The first step for me was learning to accept my emotions and allow myself to feel them fully. For years, I told myself I didn’t have the right to feel deep emotional suffering because, on paper, I’d “had a pretty good life” and my pain wasn’t “justified.” But once I let go of that story, I was able to embrace my emotions for what they were—valid, human, and necessary. That shift allowed them to transmute into something more helpful, rather than keeping me stuck.
Now, my self-talk sounds like this: My emotions are valid. They don’t scare me. I can hold them. I can feel them. They will pass.
Once I mastered this foundation of acceptance, I was able to take my power back. Instead of letting my emotions bubble over and overwhelm me at inconvenient times, I learned to set them aside temporarily, knowing I will return to them later with intention and space. It’s not about avoiding emotions—I can now honouring them on my terms.
Take 100% Responsibility for Everything (Even When It’s Not Your Fault)
This one is all about reclaiming your power. The moment I hear my mind say, “He, she, or it did this to me,” I know I’ve handed my power over to something outside of myself. For me, being in my power means remembering that I always have the capacity to choose my state of being—no matter what’s happening around me.
Taking full responsibility for everything in our life is a gift. Why? Because from this place, we can intentionally shape our own future. Even in moments where I was treated unfairly, unkindly, or even victimised, I’ve learned to ask myself: What vibration was I in that called this situation into my life? This isn’t about self-blame—it’s about self-awareness. When I take responsibility for my role, I can uncover the lesson and use it to grow.
Our soul is always calling us to heal and evolve, which is why we experience repeating patterns, often ones we’d rather avoid, until we finally get the message. When we take full ownership of our lives and actively seek out the lessons, we stop running in circles and start stepping into the highest version of ourselves.
The truth is, no one else is coming to save us. We all face challenging situations, but the power to shift and grow lies entirely within us. If we keep outsourcing our power—waiting for someone else to change, fix, or rescue us—we’ll be waiting forever.
Love Yourself & Run Your Own Race
I have deep compassion for this one. Knowing and truly loving yourself is essential to avoid the comparison trap.
We live in an era where the long-term effects of social media are still unfolding, but what I can say for sure is that I’ve seen it cause immense suffering—whether you’re the one doing the influencing or the one being influenced.
On my path to true self love and acceptance, there were always parts of me battling comparison. I’d look at my life and think, “By age X, I should have Y because they do.” Or, “Why don’t I live in Bora Bora? Lol.

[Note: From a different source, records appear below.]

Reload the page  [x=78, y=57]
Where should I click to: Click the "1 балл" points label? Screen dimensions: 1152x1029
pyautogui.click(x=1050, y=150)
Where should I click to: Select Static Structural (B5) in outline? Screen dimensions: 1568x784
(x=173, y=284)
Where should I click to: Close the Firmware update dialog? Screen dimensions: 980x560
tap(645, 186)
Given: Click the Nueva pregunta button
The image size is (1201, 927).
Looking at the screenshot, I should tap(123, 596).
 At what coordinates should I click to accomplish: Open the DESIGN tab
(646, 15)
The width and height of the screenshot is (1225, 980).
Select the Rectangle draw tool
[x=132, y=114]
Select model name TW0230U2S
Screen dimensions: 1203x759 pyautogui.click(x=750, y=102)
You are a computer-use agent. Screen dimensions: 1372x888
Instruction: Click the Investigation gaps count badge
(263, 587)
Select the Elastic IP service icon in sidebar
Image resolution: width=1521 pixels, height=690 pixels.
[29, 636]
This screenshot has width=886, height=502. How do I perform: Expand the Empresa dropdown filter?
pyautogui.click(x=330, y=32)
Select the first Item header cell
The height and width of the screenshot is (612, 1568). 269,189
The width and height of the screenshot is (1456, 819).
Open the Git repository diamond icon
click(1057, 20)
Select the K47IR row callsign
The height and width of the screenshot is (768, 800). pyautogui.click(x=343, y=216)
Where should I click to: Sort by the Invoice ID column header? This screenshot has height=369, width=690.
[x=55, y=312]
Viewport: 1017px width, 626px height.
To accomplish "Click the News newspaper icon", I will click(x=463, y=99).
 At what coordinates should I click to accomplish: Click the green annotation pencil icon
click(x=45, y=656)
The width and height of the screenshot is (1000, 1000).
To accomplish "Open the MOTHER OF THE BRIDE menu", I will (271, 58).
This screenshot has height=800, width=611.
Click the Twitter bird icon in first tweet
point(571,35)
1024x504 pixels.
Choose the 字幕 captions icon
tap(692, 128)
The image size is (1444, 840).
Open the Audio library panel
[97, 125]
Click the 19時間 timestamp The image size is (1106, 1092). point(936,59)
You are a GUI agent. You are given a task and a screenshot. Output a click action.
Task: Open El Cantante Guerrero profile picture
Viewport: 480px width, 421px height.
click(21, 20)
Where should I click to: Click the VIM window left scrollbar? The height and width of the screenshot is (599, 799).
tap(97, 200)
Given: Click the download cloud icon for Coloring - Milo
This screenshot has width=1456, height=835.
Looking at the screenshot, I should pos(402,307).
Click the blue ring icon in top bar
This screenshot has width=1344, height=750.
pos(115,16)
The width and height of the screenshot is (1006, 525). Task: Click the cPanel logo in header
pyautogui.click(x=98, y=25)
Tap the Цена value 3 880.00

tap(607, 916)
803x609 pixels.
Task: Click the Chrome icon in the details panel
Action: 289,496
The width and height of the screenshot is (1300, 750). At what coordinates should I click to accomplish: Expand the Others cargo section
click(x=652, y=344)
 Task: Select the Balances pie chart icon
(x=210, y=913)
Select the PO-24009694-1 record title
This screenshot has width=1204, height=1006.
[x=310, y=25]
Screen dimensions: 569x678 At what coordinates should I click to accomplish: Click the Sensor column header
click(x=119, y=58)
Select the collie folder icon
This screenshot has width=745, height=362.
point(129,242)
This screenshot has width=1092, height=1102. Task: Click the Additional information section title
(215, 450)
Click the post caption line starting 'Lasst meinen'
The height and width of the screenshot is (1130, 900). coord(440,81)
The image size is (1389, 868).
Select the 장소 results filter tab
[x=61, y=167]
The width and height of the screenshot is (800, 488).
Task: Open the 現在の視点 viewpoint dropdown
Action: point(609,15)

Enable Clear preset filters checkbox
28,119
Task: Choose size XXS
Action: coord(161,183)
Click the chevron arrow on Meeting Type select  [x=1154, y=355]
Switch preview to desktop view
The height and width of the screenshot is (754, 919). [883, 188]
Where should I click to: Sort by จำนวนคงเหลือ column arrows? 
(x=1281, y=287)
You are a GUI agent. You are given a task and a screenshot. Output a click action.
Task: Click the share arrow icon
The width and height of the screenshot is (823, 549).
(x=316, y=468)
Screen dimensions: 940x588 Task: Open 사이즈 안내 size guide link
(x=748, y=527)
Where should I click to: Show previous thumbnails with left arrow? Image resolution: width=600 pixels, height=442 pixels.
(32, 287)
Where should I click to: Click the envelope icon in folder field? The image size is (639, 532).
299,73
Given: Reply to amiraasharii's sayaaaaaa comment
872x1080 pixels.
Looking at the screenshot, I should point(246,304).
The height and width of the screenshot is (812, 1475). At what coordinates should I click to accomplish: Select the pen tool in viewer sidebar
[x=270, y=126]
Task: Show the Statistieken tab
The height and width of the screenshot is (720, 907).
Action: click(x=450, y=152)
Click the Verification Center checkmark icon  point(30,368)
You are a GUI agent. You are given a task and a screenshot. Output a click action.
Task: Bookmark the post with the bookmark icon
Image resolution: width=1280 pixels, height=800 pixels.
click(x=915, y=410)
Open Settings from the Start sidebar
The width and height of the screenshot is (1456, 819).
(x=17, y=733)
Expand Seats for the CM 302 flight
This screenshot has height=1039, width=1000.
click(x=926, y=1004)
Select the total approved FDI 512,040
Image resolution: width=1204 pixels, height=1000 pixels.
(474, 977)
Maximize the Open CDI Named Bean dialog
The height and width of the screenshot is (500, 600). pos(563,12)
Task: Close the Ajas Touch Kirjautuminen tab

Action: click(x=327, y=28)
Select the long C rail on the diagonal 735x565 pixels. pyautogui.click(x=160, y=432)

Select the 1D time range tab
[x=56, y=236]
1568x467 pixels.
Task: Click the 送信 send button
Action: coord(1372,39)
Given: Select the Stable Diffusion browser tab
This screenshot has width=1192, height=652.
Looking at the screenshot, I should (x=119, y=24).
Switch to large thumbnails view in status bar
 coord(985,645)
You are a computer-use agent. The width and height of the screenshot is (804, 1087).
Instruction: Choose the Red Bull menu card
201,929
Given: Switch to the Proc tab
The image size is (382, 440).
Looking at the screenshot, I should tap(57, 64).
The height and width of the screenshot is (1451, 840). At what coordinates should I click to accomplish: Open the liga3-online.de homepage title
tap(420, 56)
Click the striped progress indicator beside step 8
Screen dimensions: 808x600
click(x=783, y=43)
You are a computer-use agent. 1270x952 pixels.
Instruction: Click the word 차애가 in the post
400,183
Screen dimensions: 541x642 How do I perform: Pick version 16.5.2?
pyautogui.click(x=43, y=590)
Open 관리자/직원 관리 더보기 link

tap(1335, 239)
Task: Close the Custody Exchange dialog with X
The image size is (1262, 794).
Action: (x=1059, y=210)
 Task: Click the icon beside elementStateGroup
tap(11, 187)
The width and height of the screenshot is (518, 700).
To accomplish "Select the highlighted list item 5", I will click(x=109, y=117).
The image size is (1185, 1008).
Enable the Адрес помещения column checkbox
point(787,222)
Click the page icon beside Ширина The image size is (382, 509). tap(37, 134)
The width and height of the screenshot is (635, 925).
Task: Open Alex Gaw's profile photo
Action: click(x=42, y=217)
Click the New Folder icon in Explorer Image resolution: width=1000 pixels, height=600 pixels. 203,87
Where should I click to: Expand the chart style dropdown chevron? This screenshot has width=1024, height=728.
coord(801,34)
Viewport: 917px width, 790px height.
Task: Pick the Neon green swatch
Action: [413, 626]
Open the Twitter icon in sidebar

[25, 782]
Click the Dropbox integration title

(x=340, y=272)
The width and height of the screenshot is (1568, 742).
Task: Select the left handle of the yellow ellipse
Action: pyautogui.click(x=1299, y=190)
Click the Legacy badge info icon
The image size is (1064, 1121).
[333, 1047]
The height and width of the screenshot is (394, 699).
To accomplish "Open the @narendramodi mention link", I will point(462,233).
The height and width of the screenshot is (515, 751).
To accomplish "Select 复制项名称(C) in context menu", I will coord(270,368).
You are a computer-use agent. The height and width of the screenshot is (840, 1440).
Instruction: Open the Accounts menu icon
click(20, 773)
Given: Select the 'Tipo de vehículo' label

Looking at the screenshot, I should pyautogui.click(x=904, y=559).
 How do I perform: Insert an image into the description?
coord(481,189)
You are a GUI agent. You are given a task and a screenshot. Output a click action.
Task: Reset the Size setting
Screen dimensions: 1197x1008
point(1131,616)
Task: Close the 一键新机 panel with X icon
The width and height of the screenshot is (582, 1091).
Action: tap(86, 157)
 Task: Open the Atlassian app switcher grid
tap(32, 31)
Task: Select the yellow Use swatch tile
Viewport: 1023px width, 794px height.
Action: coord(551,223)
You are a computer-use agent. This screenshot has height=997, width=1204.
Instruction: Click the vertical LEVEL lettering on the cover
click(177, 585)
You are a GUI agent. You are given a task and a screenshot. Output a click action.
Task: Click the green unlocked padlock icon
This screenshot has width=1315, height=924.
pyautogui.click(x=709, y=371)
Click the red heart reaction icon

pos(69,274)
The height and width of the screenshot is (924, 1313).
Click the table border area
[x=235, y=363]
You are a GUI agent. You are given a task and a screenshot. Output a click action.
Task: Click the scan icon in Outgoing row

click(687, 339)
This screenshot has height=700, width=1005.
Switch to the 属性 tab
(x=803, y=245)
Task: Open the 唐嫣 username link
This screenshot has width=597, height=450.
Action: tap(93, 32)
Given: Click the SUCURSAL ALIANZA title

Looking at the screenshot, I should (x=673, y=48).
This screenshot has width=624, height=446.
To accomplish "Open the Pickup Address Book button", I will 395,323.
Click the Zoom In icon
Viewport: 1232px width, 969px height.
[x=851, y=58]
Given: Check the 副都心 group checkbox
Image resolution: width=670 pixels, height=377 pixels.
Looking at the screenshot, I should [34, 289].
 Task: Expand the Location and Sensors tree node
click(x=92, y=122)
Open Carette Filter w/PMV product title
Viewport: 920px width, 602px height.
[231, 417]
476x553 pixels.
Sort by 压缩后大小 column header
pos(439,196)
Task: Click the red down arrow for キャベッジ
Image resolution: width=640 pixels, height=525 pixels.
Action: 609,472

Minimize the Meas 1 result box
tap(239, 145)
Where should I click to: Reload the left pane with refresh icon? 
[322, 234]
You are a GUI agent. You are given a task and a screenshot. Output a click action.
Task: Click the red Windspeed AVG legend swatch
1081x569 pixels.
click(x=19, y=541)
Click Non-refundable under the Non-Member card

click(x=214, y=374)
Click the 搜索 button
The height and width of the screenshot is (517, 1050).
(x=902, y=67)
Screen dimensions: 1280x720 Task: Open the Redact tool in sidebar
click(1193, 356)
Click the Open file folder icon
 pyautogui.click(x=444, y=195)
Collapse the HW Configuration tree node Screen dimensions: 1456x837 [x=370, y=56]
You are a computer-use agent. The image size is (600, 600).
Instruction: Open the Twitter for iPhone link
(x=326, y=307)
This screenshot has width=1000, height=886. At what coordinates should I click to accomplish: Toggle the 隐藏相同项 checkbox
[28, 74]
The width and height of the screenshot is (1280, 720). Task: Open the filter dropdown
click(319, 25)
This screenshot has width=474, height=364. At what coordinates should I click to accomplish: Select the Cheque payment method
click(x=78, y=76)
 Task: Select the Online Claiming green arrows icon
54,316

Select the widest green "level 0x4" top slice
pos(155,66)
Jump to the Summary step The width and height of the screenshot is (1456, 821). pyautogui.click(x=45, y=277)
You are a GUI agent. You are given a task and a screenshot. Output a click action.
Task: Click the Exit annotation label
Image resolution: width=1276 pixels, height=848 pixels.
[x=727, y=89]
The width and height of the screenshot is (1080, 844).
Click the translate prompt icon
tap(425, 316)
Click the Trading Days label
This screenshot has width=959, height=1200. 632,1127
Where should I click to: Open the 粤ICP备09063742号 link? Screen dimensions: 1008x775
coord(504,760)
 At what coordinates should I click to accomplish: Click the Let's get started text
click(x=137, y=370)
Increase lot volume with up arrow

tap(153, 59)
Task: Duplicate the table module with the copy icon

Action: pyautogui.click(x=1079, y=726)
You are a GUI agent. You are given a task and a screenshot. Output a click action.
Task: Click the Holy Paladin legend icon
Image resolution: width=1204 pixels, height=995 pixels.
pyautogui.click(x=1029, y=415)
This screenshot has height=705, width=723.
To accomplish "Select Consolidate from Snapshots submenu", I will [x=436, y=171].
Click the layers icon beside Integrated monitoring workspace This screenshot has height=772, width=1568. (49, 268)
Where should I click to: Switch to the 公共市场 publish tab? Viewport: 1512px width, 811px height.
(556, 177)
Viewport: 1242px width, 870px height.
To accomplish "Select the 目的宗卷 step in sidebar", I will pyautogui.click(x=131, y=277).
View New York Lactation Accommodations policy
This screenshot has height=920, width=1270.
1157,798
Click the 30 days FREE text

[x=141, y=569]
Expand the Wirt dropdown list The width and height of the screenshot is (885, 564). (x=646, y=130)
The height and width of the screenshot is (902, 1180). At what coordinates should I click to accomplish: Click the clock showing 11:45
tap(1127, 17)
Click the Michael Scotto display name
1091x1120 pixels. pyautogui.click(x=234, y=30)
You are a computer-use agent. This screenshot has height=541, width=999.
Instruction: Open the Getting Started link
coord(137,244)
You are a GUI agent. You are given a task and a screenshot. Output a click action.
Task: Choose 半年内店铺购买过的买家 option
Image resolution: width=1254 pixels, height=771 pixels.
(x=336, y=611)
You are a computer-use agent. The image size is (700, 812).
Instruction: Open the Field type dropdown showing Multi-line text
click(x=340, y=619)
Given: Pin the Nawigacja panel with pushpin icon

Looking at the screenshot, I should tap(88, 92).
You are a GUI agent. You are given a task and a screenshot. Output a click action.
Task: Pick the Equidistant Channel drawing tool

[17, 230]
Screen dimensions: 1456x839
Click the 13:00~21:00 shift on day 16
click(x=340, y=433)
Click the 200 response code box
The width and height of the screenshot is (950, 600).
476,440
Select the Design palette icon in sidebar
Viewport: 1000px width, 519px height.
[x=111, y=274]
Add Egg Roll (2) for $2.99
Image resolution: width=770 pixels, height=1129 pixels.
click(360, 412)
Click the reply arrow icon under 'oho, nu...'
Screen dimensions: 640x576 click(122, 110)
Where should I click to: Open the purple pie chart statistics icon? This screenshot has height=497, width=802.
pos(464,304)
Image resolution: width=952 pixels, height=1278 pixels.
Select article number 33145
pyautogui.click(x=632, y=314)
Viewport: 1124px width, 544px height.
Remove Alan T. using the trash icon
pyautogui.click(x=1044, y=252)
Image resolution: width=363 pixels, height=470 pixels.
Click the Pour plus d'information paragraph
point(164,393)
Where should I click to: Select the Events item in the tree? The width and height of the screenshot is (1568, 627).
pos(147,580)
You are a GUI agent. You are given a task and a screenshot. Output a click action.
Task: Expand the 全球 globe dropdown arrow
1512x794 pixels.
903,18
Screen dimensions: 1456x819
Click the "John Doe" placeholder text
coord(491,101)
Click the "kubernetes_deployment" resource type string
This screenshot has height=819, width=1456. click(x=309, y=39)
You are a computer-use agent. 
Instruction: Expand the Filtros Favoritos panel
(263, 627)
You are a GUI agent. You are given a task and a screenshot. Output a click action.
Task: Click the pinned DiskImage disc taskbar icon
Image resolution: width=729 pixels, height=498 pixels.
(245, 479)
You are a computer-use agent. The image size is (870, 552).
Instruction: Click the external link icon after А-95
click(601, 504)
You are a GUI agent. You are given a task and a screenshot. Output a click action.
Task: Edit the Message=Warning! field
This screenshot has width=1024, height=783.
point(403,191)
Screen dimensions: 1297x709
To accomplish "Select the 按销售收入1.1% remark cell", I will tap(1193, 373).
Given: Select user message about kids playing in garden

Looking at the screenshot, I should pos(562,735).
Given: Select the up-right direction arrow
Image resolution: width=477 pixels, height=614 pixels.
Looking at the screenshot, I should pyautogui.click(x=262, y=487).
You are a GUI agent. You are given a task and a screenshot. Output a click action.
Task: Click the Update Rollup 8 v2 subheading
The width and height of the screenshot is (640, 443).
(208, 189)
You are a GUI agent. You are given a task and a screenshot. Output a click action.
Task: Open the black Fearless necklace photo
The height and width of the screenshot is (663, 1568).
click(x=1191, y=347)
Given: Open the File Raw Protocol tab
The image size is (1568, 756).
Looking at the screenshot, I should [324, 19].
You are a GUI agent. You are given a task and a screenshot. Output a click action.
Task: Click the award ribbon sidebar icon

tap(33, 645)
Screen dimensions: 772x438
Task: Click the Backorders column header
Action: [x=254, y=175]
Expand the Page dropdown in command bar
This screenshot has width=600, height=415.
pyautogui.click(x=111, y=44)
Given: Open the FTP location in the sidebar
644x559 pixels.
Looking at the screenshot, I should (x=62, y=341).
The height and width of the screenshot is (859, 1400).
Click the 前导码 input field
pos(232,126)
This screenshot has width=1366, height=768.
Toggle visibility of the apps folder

Although I’ve always preferred to do things my way rather than follow the crowd, I’m not immune. The most liberating decision I made this year was to delete social media for periods of time. It’s amazing how much mental space and energy it freed up.
I’ve also been deeply impacted witnessing the ways that presenting a carefully curated image online can trap one in their suffering longer than necessary. The fear of losing validation or followers—and having to confront the vulnerabilities lurking beneath that—can be just as crippling as idolising random strangers on the internet.
At the end of the day, we’re all just walking each other home. (Ram Dass)
As I close this little love letter, I want to leave you with a quote that sums up where I’m at:
“Success is liking yourself, liking what you do, and liking how you do it.”
— Maya Angelou
With deep gratitude to the incredible Bundjalung Land and its elders, past, present, and emerging, I leave the Northern Rivers feeling successful, grounded, and more at peace with my own journey.